According to Hutcheon, “[p]ostmodern intertextuality is a formal

manifestation of both a desire to close the gap between past and present of the reader and a desire to rewrite the past in a new context” (Poetics 118). She sees parody as one of the key postmodern methods of “literally incorporating the textualized past into the text of the present” (118). Hutcheon continues by stating that “it is a kind of seriously ironic parody that often enables this contradictory doubleness [situated within historical discourse and yet retaining autonomy as fiction]: the intertexts of history and fiction take on parallel status in the parodic reworking of the textual past of both the ‘world’ and literature” (124). The mode of rewriting foregrounded by Calinescu is that which has been called transposition and which can be described as “a mixed, seriocomic register that postmodern authors seem to favour” (Calinescu 246). This seriocomic register offers possibilities for explaining why some postmodern works “can be read seriously [...] and at the same time comically”

(Calinescu 246). Thus, the intertextuality of postmodern novels seems to present a tendency towards mixing serious and comical modes of rewriting, playfulness without malicious ridiculing, seriousness without pathos.

Consequently, then, “[t]o parody is not to destroy the past; in fact to parody is both to enshrine the past and to question it” (Hutcheon, Poetics 126). Again, it is not the aim of postmodern novels to deny or destroy that which is rewritten into the present, as Hutcheon explains:

That which is ‘different’ is valorized in opposition both to élitist, alienated

‘otherness’ and also to the uniformizing impulse of mass culture. And in American postmodernism, the different comes to be defined in particularizing terms such as those of nationality, ethnicity, gender, race, and sexual orientation. Intertextual parody of canonical American and European classics is one mode of appropriating and reformulating – with significant change – the dominant white, male, middle-class, heterosexual, Eurocentric culture. It

does not reject it, for it cannot.
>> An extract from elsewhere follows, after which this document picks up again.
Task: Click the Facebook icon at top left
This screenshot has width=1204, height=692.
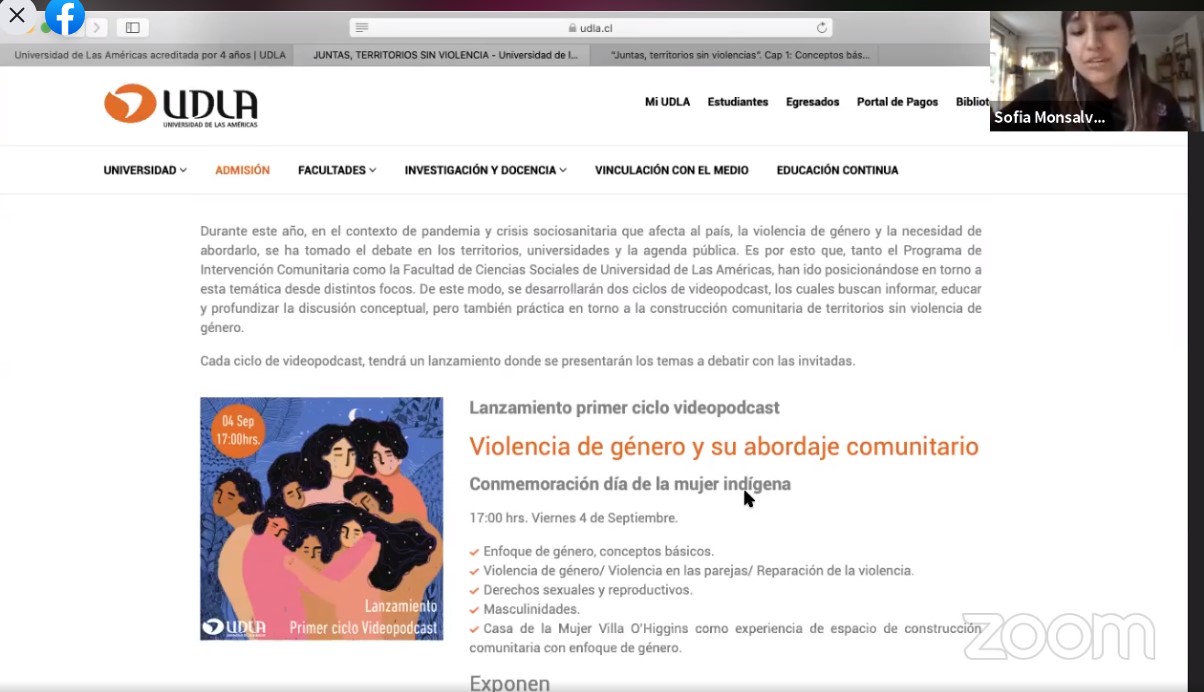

Postmodernism signals its dependence by its use of the canon, but reveals its rebellion through its ironic abuse of it. (130, emphasis original)

Intertexts are not, cannot be, rejected. Instead, they are used and rewritten through a seriocomic, parodic postmodern register in order to question their underlying notions and hierarchies. In a very similar manner, the carnival, discussed in section 2.3, parodies and subverts the prevailing social order and hierarchy. Thus, as a prologue for the next section, the characterization of the postmodern parody suggests its participation in the carnivalesque tradition of literatures. Much like the carnival, the critique and questioning of the postmodern novel are anchored in that which is challenged. This is the dual nature and position, both in the inside and the outside, of the postmodern novel in relation to that which it parodies and rewrites. Furthermore, according to Currie, postmodern novels “particularly favour the identification of a particular, usually well-known intertext, in the form of a novel, often for the purpose of rewriting it, especially from a point of view that was marginalized in, or not represented by, the original” (Currie 3). Neither the aim nor the effect of postmodern parody is to destroy that which is parodied; instead, the parody subverts and yet conserves its object in order to foreground the ex-centric and the margins.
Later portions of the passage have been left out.